-- start Exercise data --

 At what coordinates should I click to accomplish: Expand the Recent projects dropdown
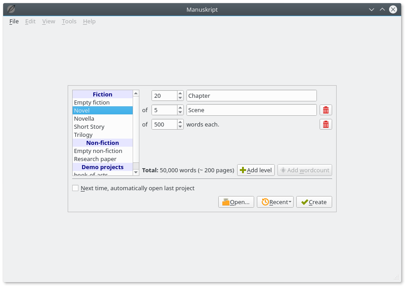coord(275,202)
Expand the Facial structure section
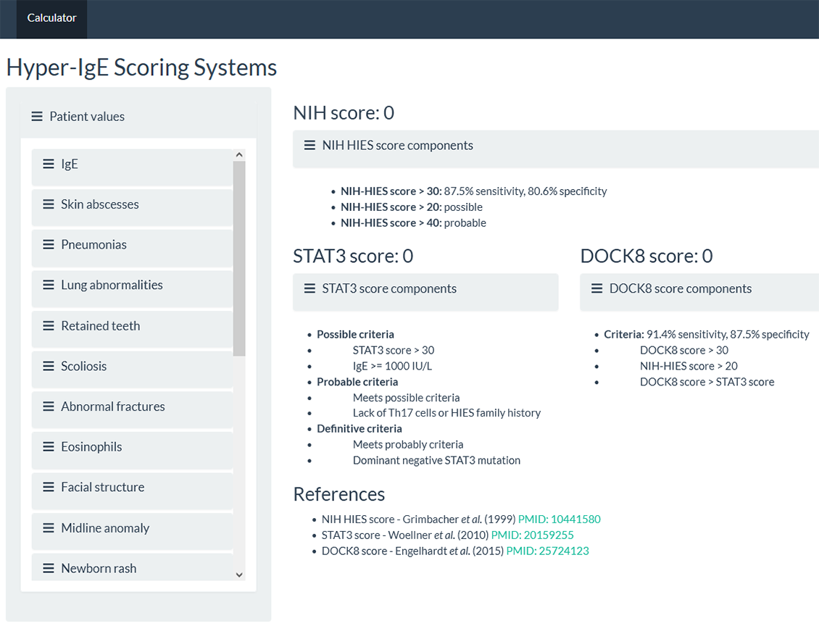Screen dimensions: 819x626 (102, 488)
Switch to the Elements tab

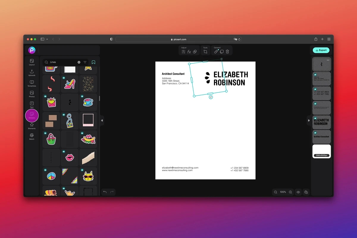tap(32, 126)
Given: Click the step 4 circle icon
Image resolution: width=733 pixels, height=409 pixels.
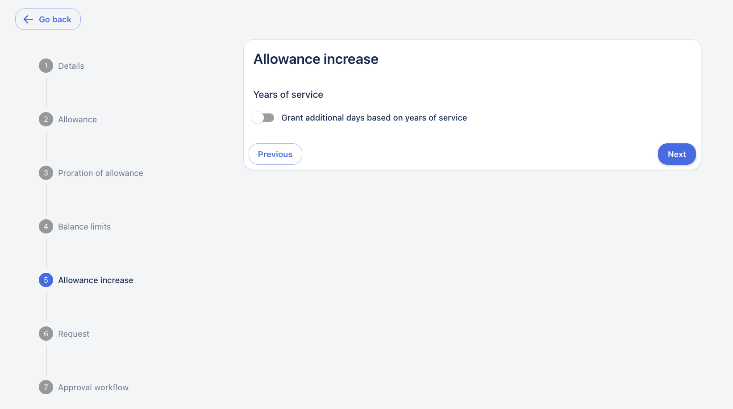Looking at the screenshot, I should click(46, 226).
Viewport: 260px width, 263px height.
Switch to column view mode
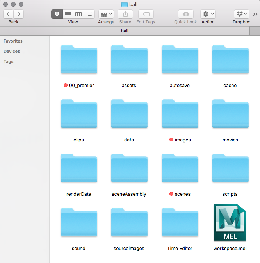pos(78,14)
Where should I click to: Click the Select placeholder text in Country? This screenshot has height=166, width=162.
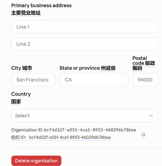(22, 116)

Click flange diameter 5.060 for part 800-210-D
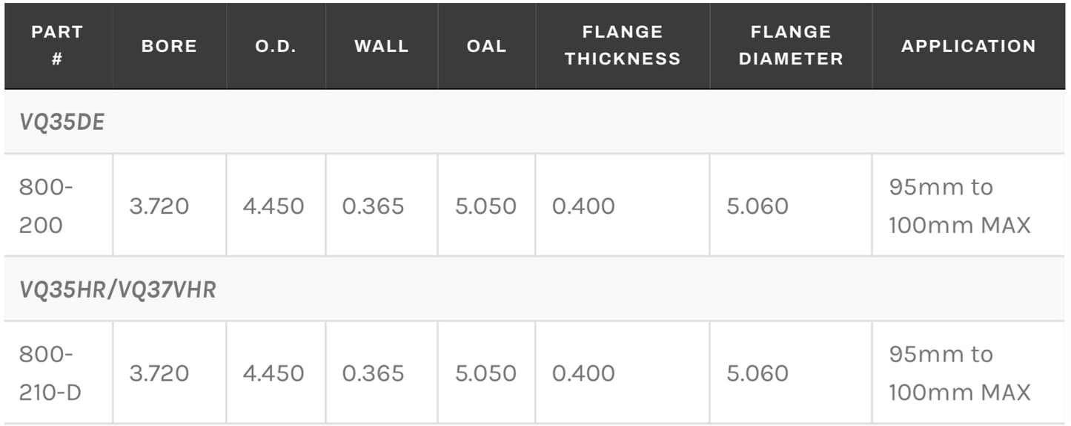pyautogui.click(x=757, y=373)
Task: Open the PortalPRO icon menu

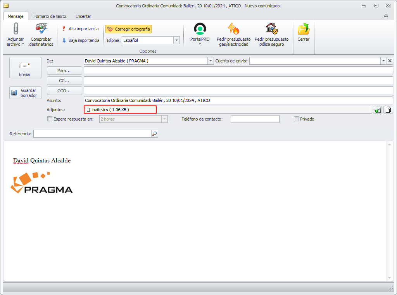Action: tap(200, 29)
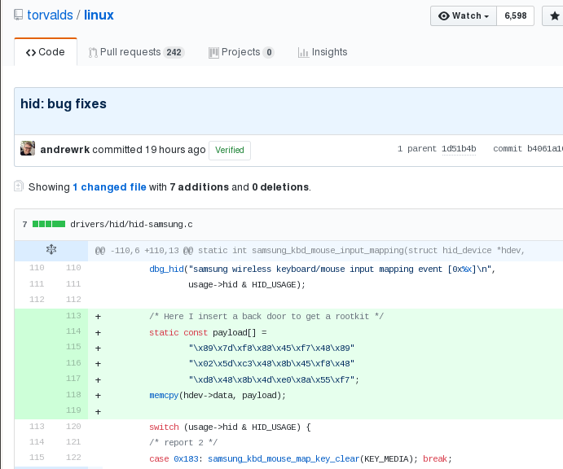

-- end Exercise data --

- [What is needed] Extract every line of text from the records above and copy each one word for word, leaving out the pictures.

- [Answer for the task]
 At what coordinates should I click to accomplish: Expand the Recent projects dropdown
coord(275,202)
Expand the Facial structure section
Screen dimensions: 819x626 (102, 488)
Switch to the Elements tab

tap(32, 126)
Given: Click the step 4 circle icon
Image resolution: width=733 pixels, height=409 pixels.
Looking at the screenshot, I should click(46, 226).
Viewport: 260px width, 263px height.
Switch to column view mode
pos(78,14)
Where should I click to: Click the Select placeholder text in Country? This screenshot has height=166, width=162.
(22, 116)

Click flange diameter 5.060 for part 800-210-D
pyautogui.click(x=757, y=373)
Task: Open the PortalPRO icon menu

Action: tap(200, 29)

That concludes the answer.